EXERCISE REQUIREMENTS: Extend the passage on coaching for the 11+ selection tests by writing its next paragraph, starting after its final sentence.

An earlier study conducted in Northern Ireland by Egan and Bunting (1991) compared a number of children from 6 classes in 2 Belfast Schools (where the selective system was operative) with a similar number of children from Craigavon (where selection does not take place). The assumption was made that the Belfast group would have been coached for a period of 9 months or more, and the Craigavon group would not. The researchers used Raven’s Progressive Matrices Test, a test of non-verbal reasoning ability, to match the children in terms of ability. Indications were that the pupils with higher ability benefited most from coaching, but that even when ability was accounted for, most children could double their scores through the period of sustained coaching offered in schools in areas where selection takes place. There are also indications that a plateau is not reached with coaching as pupils in Belfast continued to make gains in the 2 weeks between papers, which the Craigavon pupils did not. The significant gains in scores attributed to coaching would have meant that, regardless of ability measured by the Raven’s Progressive Matrices, none of the pupils in Craigavon, without coaching, would have achieved a score in the top 70% required for selection into grammar school.
Egan and Bunting make the point therefore that, unless you can ensure equal effectiveness or access to coaching, then you cannot make assumptions about ability based on the verbal reasoning tests. Northern Ireland differs to Buckinghamshire in the expectation that pupils are coached in school prior to the 11+, thus eliminating some of the potential for bias. However, it is still generally reported that a large proportion of pupils seek coaching and further practice outside of school (Caul, 2000), and if there is evidence to suggest that coaching effects do not reach a plateau, this external coaching is likely to have an impact on outcomes for some pupils.
In Buckinghamshire, if we accept that coaching can have an impact, then the potential for bias is greater, in that as all coaching takes place outside of schools we have no indication of the extent nature and distribution of this practice. The BBC commissioned a survey of parents of Grammar School pupils in the UK, which we can assume to include some Buckinghamshire schools, and found 68.8% of those responding had given their children extra help in preparing for the 11+. Of course, we do not know the proportion of pupils who had help and did not achieve the required mark, and there may be other significant differences in terms of those who seek coaching. For example, Kenny (2002) conducted a large scale study in Australia where pupils also undertake selective examinations at Y6. She found that there was a strong positive relationship between IQ and those who were coached. When the effect of IQ was removed, the effect of coaching, although having some positive impact, fell short of being significant.

DATASET EXTRACT:
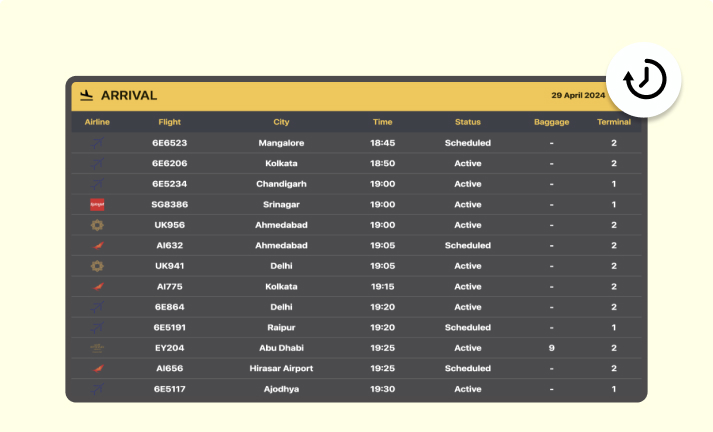Viewport: 713px width, 432px height.
Task: Click the ARRIVAL board title
Action: click(129, 95)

EXERCISE RESULT:
Other than the studies described, there are relatively few studies which look specifically at the impact of coaching on selection at 11+ in the UK, reflective of the fact that there are now few authorities still operating a selective system. The remainder of the research relates mainly to the Standardised Aptitude Test (SAT) in America, or to aptitude tests used in personnel selection by Occupational Psychologists, both of which are taken by older candidates. Hausknecht et al (2007) carried out a useful meta-analysis of 50 studies of practice effects for tests of cognitive ability, which included Bunting and Mooney’s (2001) research. This allowed them to draw conclusions about the effects of coaching, which they defined as ‘instruction aimed at improving test scores considered to fall anywhere in the broad range between the two extremes of practice and instruction, entailing some combination of test familiarization, drill and practice with feedback, training in strategies for general test taking. . . and skill development exercises’. The improvement between 1st and 3rd administration of tests was found to be on average from the 50th to the 71st percentile. Mere repetition accounted for some but not all of the practice effects and there was strong evidence to support their hypothesis that practice effects (improvements in scores) were positively related to the amount of time the candidate had spent in coaching.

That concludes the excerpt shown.